GrainGenes
A Database for Triticeae and Avena
Barley Genetics Newsletter 36:17-27 (2006)
Expression of a P450 gene in barley (Hordeum
vulgare)
Linh Nguyen and Robert J. Henry
Molecular Plant Breeding Cooperative Research Centre,
Centre
for Plant Conservation Genetics, Southern
The sequence reported here was submitted to GenBank (Accession number DQ838490)
Abstract
A new member of the P450 gene family was identified in barley. The P450 gene was a member of the subfamily CYP72A. Northern analysis revealed that various CYP72A39 transcripts were found in four barley cultivars at a very early vegetative stage but no expression was detected at the reproduction stage.
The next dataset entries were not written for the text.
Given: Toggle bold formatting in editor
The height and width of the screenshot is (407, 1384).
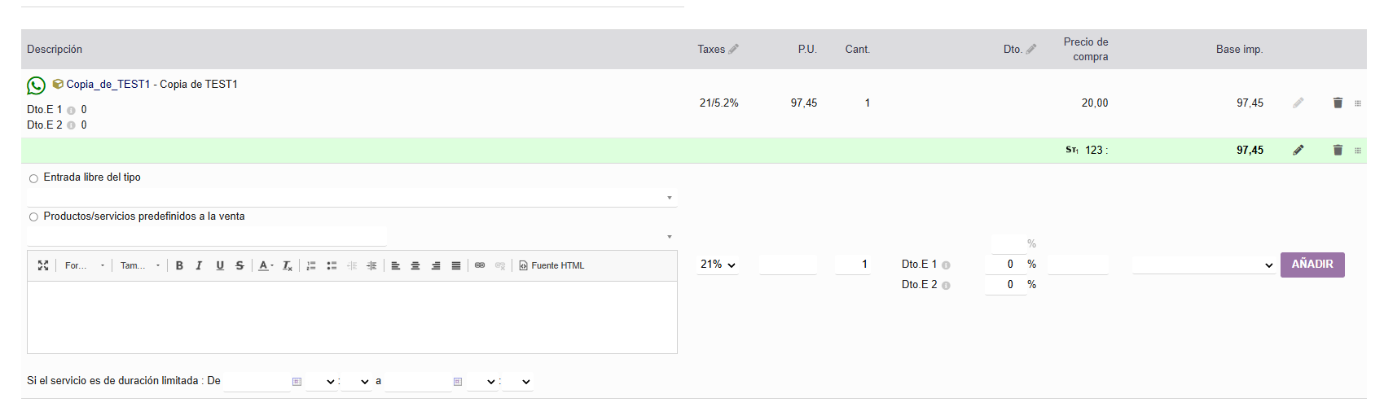Looking at the screenshot, I should tap(179, 265).
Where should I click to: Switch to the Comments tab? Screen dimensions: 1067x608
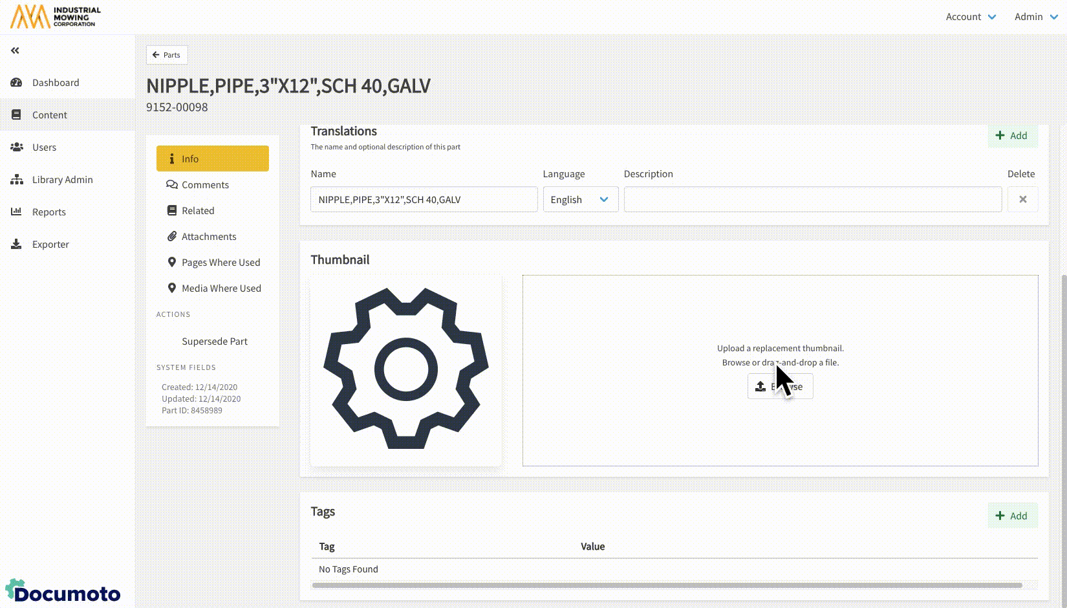tap(205, 185)
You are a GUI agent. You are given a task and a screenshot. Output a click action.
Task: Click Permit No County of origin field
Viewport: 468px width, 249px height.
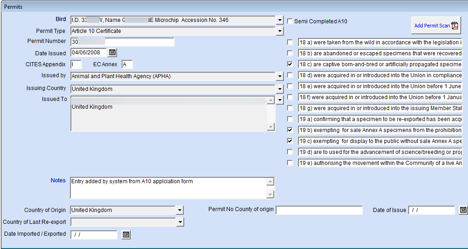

This suggested that this P450 gene may be involved in seedling development in barley. Comparison of expression profiles of this gene and “digital expression” databases confirmed that this gene was homologous to several cereal EST clones with tissue-specific transcripts responding to various environmental stimuli. Among these, many transcripts in barley were obtained from stressed tissues at the vegetative stage, and two transcripts in wheat were expressed after being challenged by barley powdery mildew pathogen (Bumeria graminis f. sp. hordei). This suggested that the CYP72A39 gene may play a role in defence in the barley seedling.
Introduction
Plant P450s belong to the cytochrome group of membrane-bound enzymes, that are usually found in plant endoplasmic reticulum (Halkier, 1996). Among 6008 P450 genes reported in all organisms including human, one third of them have been reported in plant species. In plants, P450s play a central role in numerous biosynthetic pathways such as production of second metabolites (phenylpropanoids, alkaloids, lipids, sterols, flavonoids and cyanogenic glycosides). In addition, plant P450s have a significant response to stresses (Whitbred and Schuler, 2000) and disease (Smigocki and Wilson, 2004; Takemoto et al., 1999). P450 enzymes that are encoded by P450 genes are important components of the defense mechanism of plants through their enzymatic reactions in various biosynthesis pathways. Depending on the type of stimuli, specific enzymes are produced under stress conditions. Many reports (Bolwell et al., 1994; Halkier, 1996; Mizutani et al., 1998; Persans et al., 2001; Schuler and Wreck-Reichhart, 2003; Toguri et al., 1993c) have emphasized the affects of environmental factors such as stresses (salinity, low temperature, pathogen elicitation) as well as developmental factors (plant age, tissue specific) on the expression pattern of plant P450. Here we report the identification and analysis of expression patterns of a new P450 gene in barley.
Materials
and methods
Randomly selected clones (512) from a cDNA library of four day old seedling (cv Alexis) were sequenced. Details of the cDNA library construction were previously described by Holton and co-workers (2002). A clone (5E2) was identified showing 72% homology to a P450 (CYP72A21) in rice.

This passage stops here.